Hackers Make Factories Their New Favorite Playground

The software controlling the world's factories and power grids is now a top target for hackers, with the manufacturing sector accounting for 42% of all operational technology (OT) intrusions, according to a new report from Trellix first detailed by Manufacturing Dive.

• Mind the gap: The digital wall that once separated corporate IT from industrial OT has crumbled, allowing attackers to pivot from a compromised email server directly into physical control systems. Trellix reports that intrusions have evolved from accidental IT spillover to deliberate targeting by both criminal groups and state-sponsored operators.
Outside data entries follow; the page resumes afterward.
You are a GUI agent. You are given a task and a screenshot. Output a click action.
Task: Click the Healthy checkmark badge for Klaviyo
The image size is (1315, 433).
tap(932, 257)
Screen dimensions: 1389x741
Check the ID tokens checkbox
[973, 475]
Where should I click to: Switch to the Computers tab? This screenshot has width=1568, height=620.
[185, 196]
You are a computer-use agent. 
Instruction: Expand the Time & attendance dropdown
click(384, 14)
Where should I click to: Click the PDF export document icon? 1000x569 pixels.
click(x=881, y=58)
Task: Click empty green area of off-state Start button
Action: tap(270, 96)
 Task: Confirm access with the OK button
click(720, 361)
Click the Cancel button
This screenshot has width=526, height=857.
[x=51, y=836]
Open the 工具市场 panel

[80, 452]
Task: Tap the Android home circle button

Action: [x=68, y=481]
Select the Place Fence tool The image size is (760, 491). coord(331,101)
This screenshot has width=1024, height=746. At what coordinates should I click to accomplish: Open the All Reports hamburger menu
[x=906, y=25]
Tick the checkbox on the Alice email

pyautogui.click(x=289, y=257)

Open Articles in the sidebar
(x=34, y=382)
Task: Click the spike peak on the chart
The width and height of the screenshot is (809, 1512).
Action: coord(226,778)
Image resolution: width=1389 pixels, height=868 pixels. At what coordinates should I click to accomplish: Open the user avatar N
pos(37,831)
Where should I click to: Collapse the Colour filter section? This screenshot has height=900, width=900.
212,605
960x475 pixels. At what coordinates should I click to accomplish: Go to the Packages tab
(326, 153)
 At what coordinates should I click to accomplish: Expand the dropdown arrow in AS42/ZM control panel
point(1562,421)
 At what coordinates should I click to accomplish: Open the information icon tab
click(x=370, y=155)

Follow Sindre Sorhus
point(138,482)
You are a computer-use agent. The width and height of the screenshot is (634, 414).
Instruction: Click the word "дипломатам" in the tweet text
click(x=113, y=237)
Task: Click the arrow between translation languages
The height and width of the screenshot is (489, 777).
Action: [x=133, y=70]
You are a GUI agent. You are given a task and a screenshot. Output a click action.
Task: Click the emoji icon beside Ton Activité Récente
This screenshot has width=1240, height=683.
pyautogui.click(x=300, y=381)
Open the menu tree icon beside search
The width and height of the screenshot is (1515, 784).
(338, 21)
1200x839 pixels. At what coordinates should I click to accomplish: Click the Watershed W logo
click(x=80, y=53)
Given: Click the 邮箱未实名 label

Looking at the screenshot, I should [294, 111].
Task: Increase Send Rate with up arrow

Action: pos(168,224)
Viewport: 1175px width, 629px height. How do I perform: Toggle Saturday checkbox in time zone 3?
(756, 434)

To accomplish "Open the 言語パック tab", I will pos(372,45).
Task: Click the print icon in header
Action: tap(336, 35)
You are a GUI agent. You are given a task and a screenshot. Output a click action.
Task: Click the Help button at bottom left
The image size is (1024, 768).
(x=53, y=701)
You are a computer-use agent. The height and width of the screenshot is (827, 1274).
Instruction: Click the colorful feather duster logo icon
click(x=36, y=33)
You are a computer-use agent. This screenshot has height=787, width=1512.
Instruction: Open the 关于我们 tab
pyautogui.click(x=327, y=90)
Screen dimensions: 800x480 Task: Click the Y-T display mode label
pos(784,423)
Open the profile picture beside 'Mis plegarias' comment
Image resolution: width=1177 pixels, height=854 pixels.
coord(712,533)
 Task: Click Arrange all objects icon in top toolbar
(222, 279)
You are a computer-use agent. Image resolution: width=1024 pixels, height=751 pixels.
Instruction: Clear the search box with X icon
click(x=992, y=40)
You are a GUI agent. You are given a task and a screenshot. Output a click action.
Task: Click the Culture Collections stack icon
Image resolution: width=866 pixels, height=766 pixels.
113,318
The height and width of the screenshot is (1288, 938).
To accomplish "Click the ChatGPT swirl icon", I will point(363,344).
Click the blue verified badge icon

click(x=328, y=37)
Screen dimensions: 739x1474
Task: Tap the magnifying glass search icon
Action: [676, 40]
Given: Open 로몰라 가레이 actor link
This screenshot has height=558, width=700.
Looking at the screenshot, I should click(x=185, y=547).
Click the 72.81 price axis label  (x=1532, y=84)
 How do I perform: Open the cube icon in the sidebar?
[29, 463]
• A six-month window: These aren't sophisticated exploits, but rather attacks using common IT tools to take advantage of legacy industrial systems running on insecure protocols like Modbus and DNP3. While a major IT vulnerability might get patched in 30 days, Trellix found the average patching time for an OT asset is a glacial 180 days, creating a massive window for attack.

• Pulling the plug on safety: The danger is escalating as hackers attempt to disable the safety controls on industrial devices, a move Trellix warns "represents a critical threat to global infrastructure." The firm advises that the shift from opportunistic attacks to targeted campaigns against safety systems requires immediate attention to prevent catastrophic incidents.

To counter these threats, companies are being urged to aggressively segment their networks, enforce zero-trust principles for all connections, and hold vendors accountable for the security of their software supply chain. Trellix has made its full threat report available for download along with how it is framing its commercial response to the growing OT security challenge.